Немного окрепнув, она выходила на ранние прогулки, чтобы избежать встреч с прохожими. Николь не читала газет, где говорилось о триумфе французов и умалчивалось о потерях, особенно после сражения в дельте Красной реки. Многие проявляли равнодушие к ужасной битве при Хоабинь в 1952 году. Французские военачальники отказывались признавать, что прогнозы сбывались, но Николь прекрасно знала Вьетминь. Этих людей отличала настойчивость, рвение вело их вперед. Она восхищалась таким упорством даже перед лицом могущественной французской армии. При всей жестокости своей философии они искренне верили в то, что делали. Пусть они и прикрывались борьбой за справедливость, Николь понимала, что многие еще пострадают.

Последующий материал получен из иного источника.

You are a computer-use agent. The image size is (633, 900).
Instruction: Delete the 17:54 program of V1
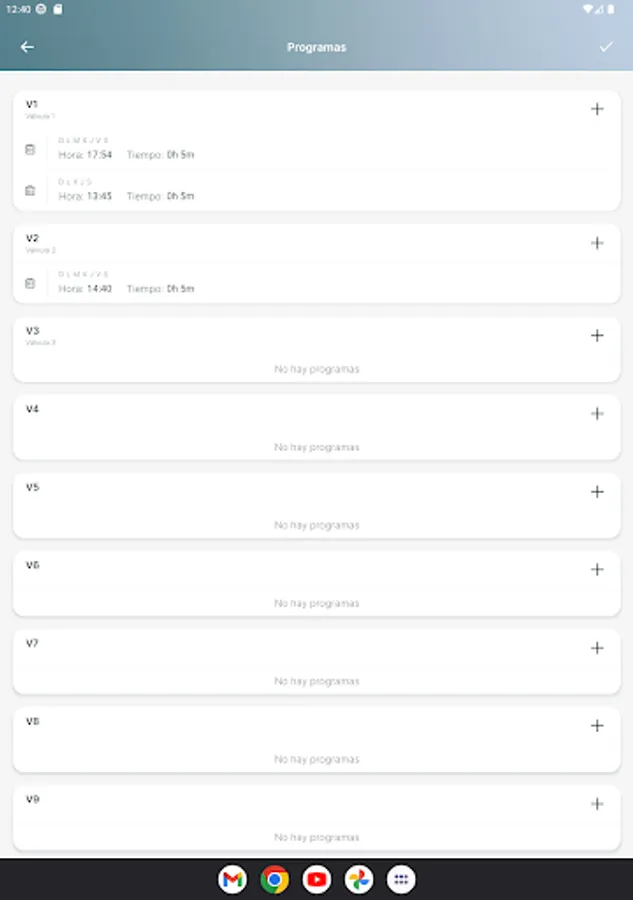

До того дня, когда от Марка пришло письмо, она старалась поменьше думать о нем и не переживать, где он и в безопасности ли. Она просто не вынесла бы дурных новостей. Николь поднялась наверх, чтобы открыть письмо, и с радостью узнала, что он еще не уехал. Куда именно, Марк не уточнил. Николь знала, о каком месте он говорил. По крайней мере, он все еще находился в Сайгоне, а не в России. Марк получил ее письмо и написал, как мечтает положить руку ей на живот и ощутить толчки ребенка. Также он посоветовал избавиться от оставшихся вкладов и подготовиться к отъезду после родов. Николь так обрадовалась весточке, что на глаза навернулись слезы при мысли об опасной операции в России.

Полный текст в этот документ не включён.